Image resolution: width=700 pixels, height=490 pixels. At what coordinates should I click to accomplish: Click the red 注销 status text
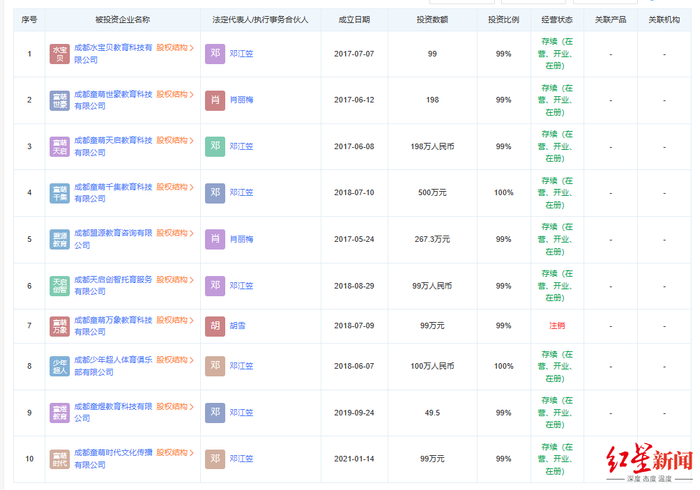pos(556,325)
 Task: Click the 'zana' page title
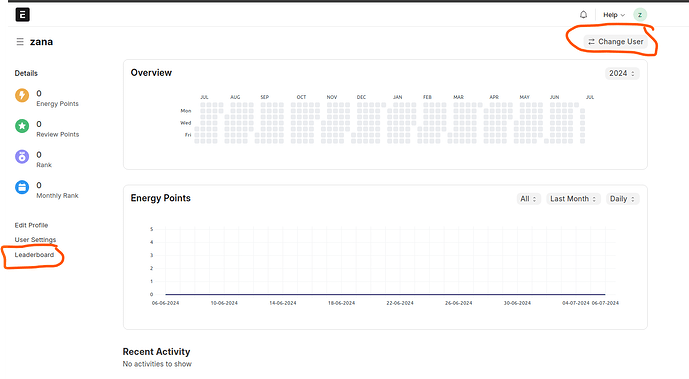point(41,42)
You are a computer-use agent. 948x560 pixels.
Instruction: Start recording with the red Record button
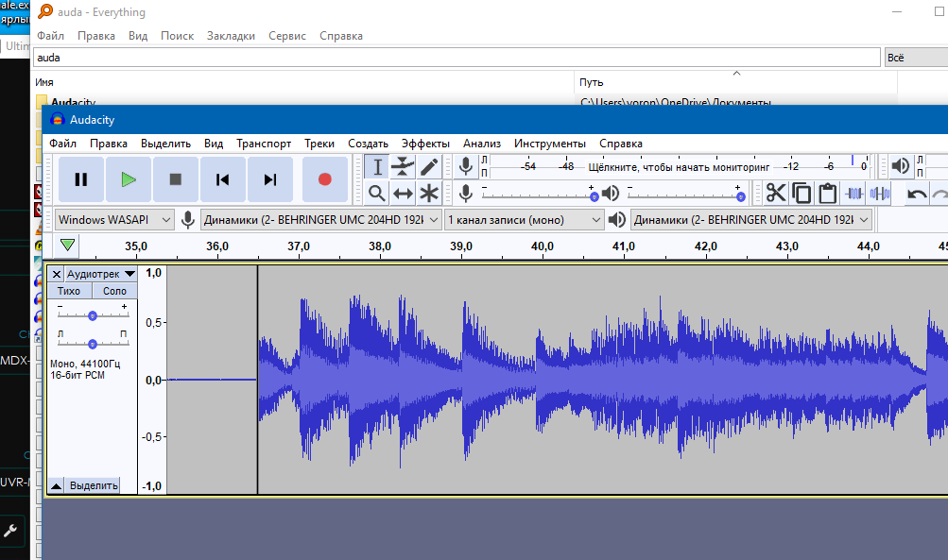[325, 179]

________________

> _WHAT YOU WILL DO_:
All that is required is the lines from the line containing "Task: Click the 'zana' page title" through the end of the records above, copied exactly, and none of the pictures.

> _RESULT OF THE TASK_:
 Task: Click the 'zana' page title
point(41,42)
You are a computer-use agent. 948x560 pixels.
Instruction: Start recording with the red Record button
[325, 179]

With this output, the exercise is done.